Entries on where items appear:
---

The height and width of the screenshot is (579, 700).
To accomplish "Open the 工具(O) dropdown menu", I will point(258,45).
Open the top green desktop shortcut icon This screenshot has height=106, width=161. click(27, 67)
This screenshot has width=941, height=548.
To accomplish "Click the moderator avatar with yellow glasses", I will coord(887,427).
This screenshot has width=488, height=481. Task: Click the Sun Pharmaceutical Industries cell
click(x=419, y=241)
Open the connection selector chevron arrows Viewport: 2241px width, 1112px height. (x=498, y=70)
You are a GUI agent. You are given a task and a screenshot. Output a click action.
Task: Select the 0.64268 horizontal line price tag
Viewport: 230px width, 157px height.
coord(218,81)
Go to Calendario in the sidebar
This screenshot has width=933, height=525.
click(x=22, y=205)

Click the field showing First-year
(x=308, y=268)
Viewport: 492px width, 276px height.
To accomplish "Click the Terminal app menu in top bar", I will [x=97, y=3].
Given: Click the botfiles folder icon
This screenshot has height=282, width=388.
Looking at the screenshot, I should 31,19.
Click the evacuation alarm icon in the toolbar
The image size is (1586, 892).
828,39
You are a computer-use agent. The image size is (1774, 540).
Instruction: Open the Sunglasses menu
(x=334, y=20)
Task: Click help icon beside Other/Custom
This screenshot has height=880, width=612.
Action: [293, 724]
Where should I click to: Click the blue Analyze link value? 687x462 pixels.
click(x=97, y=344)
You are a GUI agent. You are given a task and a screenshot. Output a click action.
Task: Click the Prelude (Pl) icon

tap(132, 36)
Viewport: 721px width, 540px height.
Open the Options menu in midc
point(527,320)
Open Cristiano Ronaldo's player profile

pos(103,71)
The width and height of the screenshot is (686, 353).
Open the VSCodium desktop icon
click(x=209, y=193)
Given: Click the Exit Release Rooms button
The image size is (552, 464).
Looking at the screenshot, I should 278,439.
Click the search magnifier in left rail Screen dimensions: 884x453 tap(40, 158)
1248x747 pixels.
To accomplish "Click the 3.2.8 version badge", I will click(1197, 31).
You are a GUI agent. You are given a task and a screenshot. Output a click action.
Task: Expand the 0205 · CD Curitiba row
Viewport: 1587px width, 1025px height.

---

## EXERCISE PROMPT
Turn these entries into a numbered list, omitting the blank lines.

## ANSWER TO THIS EXERCISE
1. The height and width of the screenshot is (579, 700).
2. To accomplish "Open the 工具(O) dropdown menu", I will point(258,45).
3. Open the top green desktop shortcut icon This screenshot has height=106, width=161. click(27, 67)
4. This screenshot has width=941, height=548.
5. To accomplish "Click the moderator avatar with yellow glasses", I will coord(887,427).
6. This screenshot has width=488, height=481. Task: Click the Sun Pharmaceutical Industries cell
7. click(x=419, y=241)
8. Open the connection selector chevron arrows Viewport: 2241px width, 1112px height. (x=498, y=70)
9. You are a GUI agent. You are given a task and a screenshot. Output a click action.
10. Task: Select the 0.64268 horizontal line price tag
11. Viewport: 230px width, 157px height.
12. coord(218,81)
13. Go to Calendario in the sidebar
14. This screenshot has width=933, height=525.
15. click(x=22, y=205)
16. Click the field showing First-year
17. (x=308, y=268)
18. Viewport: 492px width, 276px height.
19. To accomplish "Click the Terminal app menu in top bar", I will [x=97, y=3].
20. Given: Click the botfiles folder icon
21. This screenshot has height=282, width=388.
22. Looking at the screenshot, I should 31,19.
23. Click the evacuation alarm icon in the toolbar
24. The image size is (1586, 892).
25. 828,39
26. You are a computer-use agent. The image size is (1774, 540).
27. Instruction: Open the Sunglasses menu
28. (x=334, y=20)
29. Task: Click help icon beside Other/Custom
30. This screenshot has height=880, width=612.
31. Action: [293, 724]
32. Where should I click to: Click the blue Analyze link value? 687x462 pixels.
33. click(x=97, y=344)
34. You are a GUI agent. You are given a task and a screenshot. Output a click action.
35. Task: Click the Prelude (Pl) icon
36. tap(132, 36)
37. Viewport: 721px width, 540px height.
38. Open the Options menu in midc
39. point(527,320)
40. Open Cristiano Ronaldo's player profile
41. pos(103,71)
42. The width and height of the screenshot is (686, 353).
43. Open the VSCodium desktop icon
44. click(x=209, y=193)
45. Given: Click the Exit Release Rooms button
46. The image size is (552, 464).
47. Looking at the screenshot, I should 278,439.
48. Click the search magnifier in left rail Screen dimensions: 884x453 tap(40, 158)
49. 1248x747 pixels.
50. To accomplish "Click the 3.2.8 version badge", I will click(1197, 31).
51. You are a GUI agent. You are given a task and a screenshot. Output a click action.
52. Task: Expand the 0205 · CD Curitiba row
53. Viewport: 1587px width, 1025px height.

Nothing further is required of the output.